RECORDS TO USE below:

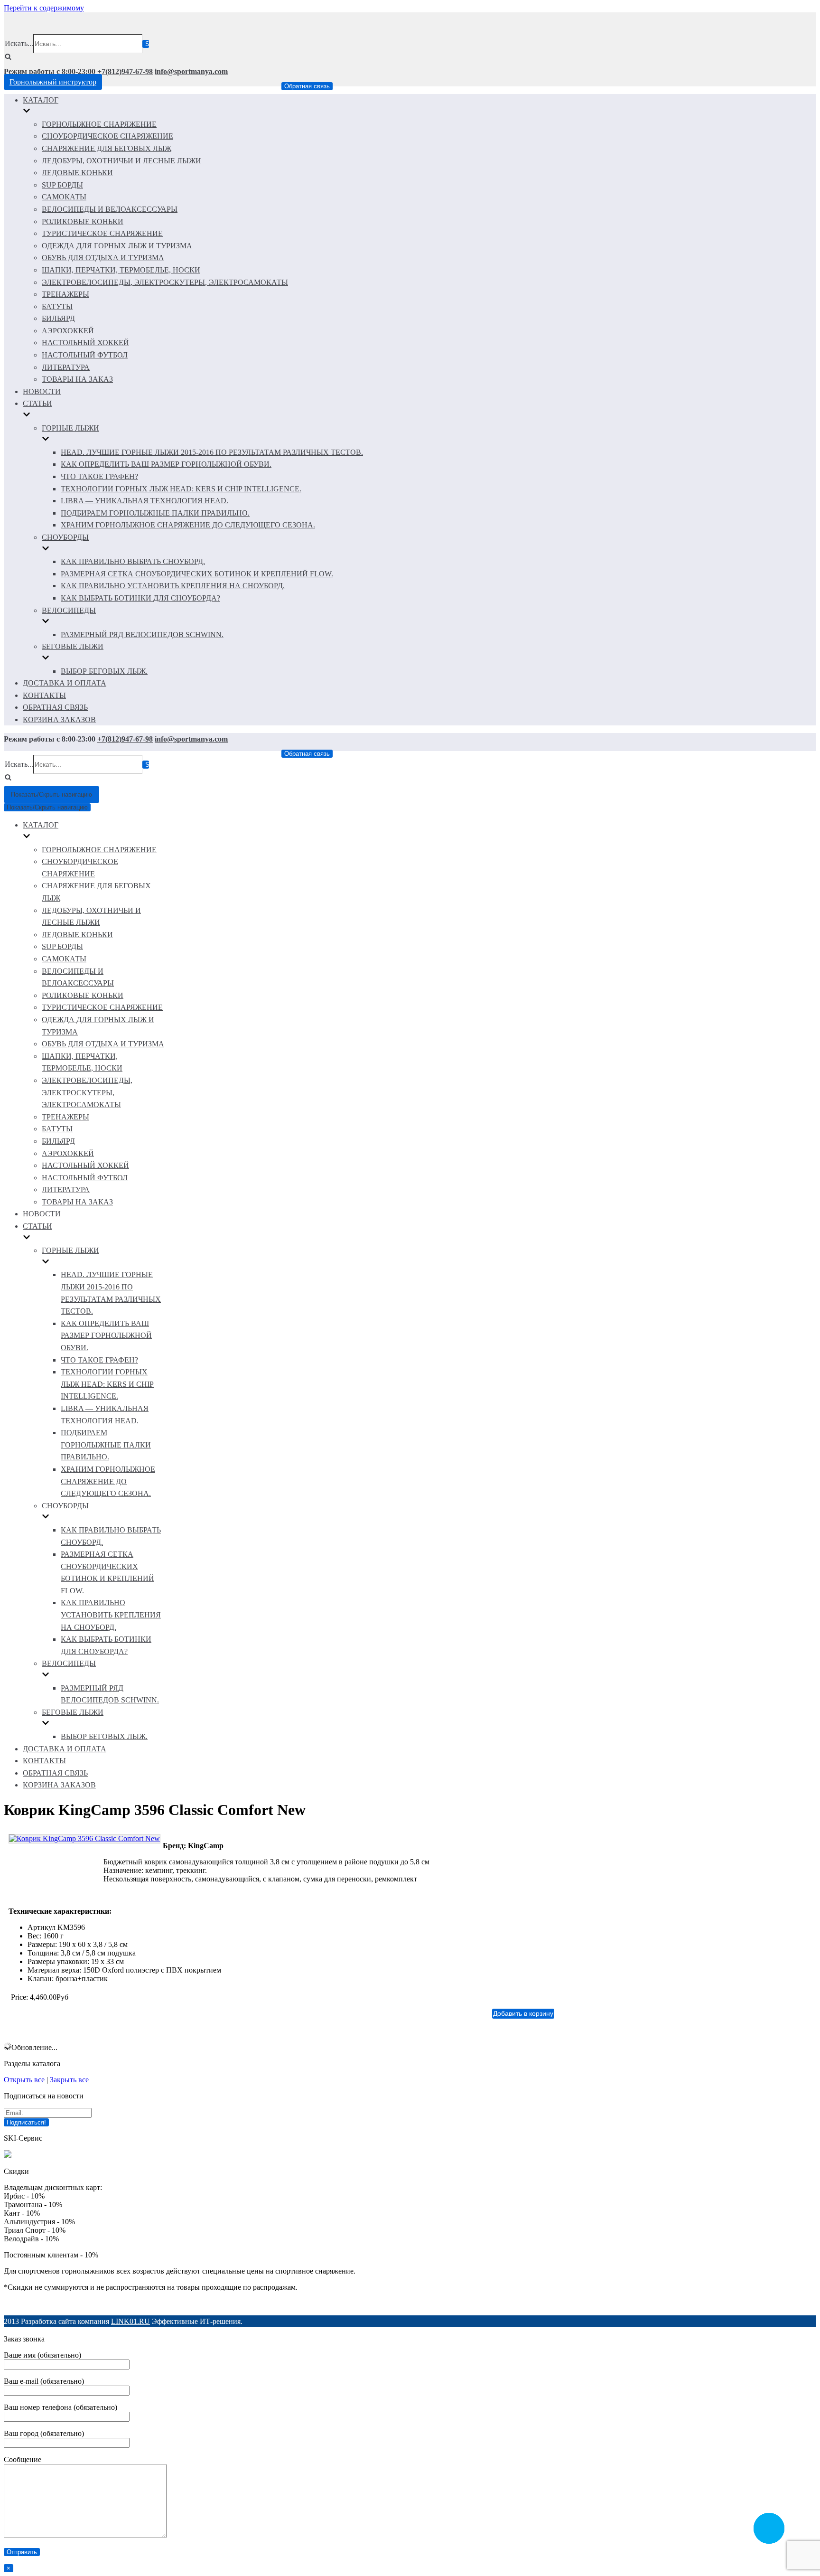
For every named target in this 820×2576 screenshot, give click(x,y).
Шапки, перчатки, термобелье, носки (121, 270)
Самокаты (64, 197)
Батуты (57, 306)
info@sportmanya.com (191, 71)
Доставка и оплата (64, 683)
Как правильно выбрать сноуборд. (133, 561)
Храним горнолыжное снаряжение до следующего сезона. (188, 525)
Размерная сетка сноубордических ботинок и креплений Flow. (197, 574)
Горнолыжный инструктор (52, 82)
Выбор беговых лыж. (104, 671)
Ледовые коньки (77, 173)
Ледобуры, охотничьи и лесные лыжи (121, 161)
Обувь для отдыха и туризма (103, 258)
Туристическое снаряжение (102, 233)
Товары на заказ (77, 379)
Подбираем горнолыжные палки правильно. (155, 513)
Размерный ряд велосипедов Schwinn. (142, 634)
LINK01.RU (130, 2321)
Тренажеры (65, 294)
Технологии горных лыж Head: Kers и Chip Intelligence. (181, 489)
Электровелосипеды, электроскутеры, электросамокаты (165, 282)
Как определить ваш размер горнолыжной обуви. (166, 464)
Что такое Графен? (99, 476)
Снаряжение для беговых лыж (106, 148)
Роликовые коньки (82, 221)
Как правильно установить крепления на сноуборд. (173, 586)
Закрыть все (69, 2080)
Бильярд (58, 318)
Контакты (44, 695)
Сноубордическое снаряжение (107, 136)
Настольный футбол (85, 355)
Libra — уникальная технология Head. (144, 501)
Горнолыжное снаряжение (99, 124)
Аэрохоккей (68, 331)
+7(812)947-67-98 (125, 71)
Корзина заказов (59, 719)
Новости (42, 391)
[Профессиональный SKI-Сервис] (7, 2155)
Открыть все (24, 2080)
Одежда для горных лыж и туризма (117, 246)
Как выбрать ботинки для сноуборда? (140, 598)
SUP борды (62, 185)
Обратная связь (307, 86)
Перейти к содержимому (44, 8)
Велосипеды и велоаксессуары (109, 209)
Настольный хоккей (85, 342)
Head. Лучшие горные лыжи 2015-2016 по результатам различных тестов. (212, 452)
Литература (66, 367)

End of RECORDS TO USE.

The records above must all be output exactly. Omit the images.

For every named target in this 820×2576 screenshot, give click(x,y).
Шапки, перчатки, термобелье, носки (121, 270)
Самокаты (64, 197)
Батуты (57, 306)
info@sportmanya.com (191, 71)
Доставка и оплата (64, 683)
Как правильно выбрать сноуборд. (133, 561)
Храним горнолыжное снаряжение до следующего сезона. (188, 525)
Размерная сетка сноубордических ботинок и креплений Flow. (197, 574)
Горнолыжный инструктор (52, 82)
Выбор беговых лыж. (104, 671)
Ледовые коньки (77, 173)
Ледобуры, охотничьи и лесные лыжи (121, 161)
Обувь для отдыха и туризма (103, 258)
Туристическое снаряжение (102, 233)
Товары на заказ (77, 379)
Подбираем горнолыжные палки правильно. (155, 513)
Размерный ряд велосипедов Schwinn. (142, 634)
LINK01.RU (130, 2321)
Тренажеры (65, 294)
Технологии горных лыж Head: Kers и Chip Intelligence. (181, 489)
Электровелосипеды, электроскутеры, электросамокаты (165, 282)
Как определить ваш размер горнолыжной обуви. (166, 464)
Что такое Графен? (99, 476)
Снаряжение для беговых лыж (106, 148)
Роликовые коньки (82, 221)
Как правильно установить крепления на сноуборд. (173, 586)
Закрыть все (69, 2080)
Бильярд (58, 318)
Контакты (44, 695)
Сноубордическое снаряжение (107, 136)
Настольный футбол (85, 355)
Libra — уникальная технология Head. (144, 501)
Горнолыжное снаряжение (99, 124)
Аэрохоккей (68, 331)
+7(812)947-67-98 (125, 71)
Корзина заказов (59, 719)
Новости (42, 391)
[Профессиональный SKI-Сервис] (7, 2155)
Открыть все (24, 2080)
Одежда для горных лыж и туризма (117, 246)
Как выбрать ботинки для сноуборда? (140, 598)
SUP борды (62, 185)
Обратная связь (307, 86)
Перейти к содержимому (44, 8)
Велосипеды и велоаксессуары (109, 209)
Настольный хоккей (85, 342)
Head. Лучшие горные лыжи 2015-2016 по результатам различных тестов. (212, 452)
Литература (66, 367)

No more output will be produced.